[Pixel coordinate grounding data]
+++++
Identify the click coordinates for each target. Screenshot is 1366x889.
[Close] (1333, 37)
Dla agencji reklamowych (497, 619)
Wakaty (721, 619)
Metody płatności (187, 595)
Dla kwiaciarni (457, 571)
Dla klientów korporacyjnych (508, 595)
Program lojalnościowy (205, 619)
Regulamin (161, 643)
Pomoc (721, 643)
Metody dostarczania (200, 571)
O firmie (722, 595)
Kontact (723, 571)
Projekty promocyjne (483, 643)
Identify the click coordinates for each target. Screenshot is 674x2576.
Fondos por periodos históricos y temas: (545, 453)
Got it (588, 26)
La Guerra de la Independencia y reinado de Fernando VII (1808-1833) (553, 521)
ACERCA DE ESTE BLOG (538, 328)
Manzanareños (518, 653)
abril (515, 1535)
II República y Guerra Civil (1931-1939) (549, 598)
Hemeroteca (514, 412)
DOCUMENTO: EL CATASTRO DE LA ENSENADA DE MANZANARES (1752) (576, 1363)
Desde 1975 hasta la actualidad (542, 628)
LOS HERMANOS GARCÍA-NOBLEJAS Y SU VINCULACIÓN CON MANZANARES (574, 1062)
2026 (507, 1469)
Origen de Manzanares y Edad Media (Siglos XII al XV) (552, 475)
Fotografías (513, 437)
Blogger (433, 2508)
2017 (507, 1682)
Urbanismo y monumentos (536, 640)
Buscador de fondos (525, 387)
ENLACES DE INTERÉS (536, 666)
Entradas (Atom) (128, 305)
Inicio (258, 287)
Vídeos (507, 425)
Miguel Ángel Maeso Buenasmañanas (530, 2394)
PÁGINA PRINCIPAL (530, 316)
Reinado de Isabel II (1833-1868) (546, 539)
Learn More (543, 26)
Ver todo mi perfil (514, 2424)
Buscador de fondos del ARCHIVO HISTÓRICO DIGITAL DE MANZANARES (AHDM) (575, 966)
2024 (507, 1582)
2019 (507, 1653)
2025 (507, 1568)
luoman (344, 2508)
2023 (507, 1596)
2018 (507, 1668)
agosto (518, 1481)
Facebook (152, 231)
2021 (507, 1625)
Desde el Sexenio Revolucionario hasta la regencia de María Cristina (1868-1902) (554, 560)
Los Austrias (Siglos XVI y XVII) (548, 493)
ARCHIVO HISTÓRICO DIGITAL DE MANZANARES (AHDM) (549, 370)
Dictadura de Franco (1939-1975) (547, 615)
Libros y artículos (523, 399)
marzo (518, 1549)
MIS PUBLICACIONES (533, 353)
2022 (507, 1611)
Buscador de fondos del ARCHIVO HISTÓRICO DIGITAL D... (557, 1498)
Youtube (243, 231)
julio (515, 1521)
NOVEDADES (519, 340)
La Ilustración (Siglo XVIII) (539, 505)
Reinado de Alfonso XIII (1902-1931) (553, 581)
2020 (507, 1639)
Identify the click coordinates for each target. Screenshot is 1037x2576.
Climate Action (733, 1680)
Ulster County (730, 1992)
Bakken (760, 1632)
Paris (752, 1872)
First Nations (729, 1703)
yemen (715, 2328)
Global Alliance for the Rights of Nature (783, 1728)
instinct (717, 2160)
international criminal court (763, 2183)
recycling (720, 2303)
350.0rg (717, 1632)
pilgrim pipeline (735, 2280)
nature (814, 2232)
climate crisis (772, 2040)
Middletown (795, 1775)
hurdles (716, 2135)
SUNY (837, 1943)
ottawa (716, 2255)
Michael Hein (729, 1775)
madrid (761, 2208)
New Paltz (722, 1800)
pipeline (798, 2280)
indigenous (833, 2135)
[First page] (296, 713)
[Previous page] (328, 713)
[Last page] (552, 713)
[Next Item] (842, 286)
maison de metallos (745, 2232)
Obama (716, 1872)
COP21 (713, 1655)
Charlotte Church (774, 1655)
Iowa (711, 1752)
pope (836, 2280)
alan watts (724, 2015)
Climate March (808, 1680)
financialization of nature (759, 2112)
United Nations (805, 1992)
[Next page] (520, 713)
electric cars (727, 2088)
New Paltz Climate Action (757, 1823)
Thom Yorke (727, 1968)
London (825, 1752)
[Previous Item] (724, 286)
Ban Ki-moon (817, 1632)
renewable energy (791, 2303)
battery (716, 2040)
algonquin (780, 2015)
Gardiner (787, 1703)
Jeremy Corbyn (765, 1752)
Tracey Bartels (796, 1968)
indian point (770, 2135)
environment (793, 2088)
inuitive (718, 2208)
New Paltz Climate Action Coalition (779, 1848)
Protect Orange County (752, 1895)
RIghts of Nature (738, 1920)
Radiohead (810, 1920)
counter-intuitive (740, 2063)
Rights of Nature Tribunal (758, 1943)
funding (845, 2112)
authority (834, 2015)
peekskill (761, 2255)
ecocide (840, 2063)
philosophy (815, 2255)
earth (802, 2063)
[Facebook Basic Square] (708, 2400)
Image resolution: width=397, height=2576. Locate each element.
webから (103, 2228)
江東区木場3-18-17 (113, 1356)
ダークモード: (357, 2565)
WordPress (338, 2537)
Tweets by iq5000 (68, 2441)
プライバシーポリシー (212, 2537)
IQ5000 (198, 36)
+++++
What needs to be done
Could you restate word for word the lines above, from the one that contains "2019 (507, 1653)" through the one that contains "Screenshot is 1037x2576.", and no others?

Answer below
2019 (507, 1653)
2025 (507, 1568)
luoman (344, 2508)
2023 (507, 1596)
2018 (507, 1668)
agosto (518, 1481)
Facebook (152, 231)
2021 (507, 1625)
Desde el Sexenio Revolucionario hasta la regencia de María Cristina (1868-1902) (554, 560)
Los Austrias (Siglos XVI y XVII) (548, 493)
ARCHIVO HISTÓRICO DIGITAL DE MANZANARES (AHDM) (549, 370)
Dictadura de Franco (1939-1975) (547, 615)
Libros y artículos (523, 399)
marzo (518, 1549)
MIS PUBLICACIONES (533, 353)
2022 (507, 1611)
Buscador de fondos del ARCHIVO HISTÓRICO DIGITAL D... (557, 1498)
Youtube (243, 231)
julio (515, 1521)
NOVEDADES (519, 340)
La Ilustración (Siglo XVIII) (539, 505)
Reinado de Alfonso XIII (1902-1931) (553, 581)
2020 (507, 1639)
Identify the click coordinates for each target. Screenshot is 1037x2576.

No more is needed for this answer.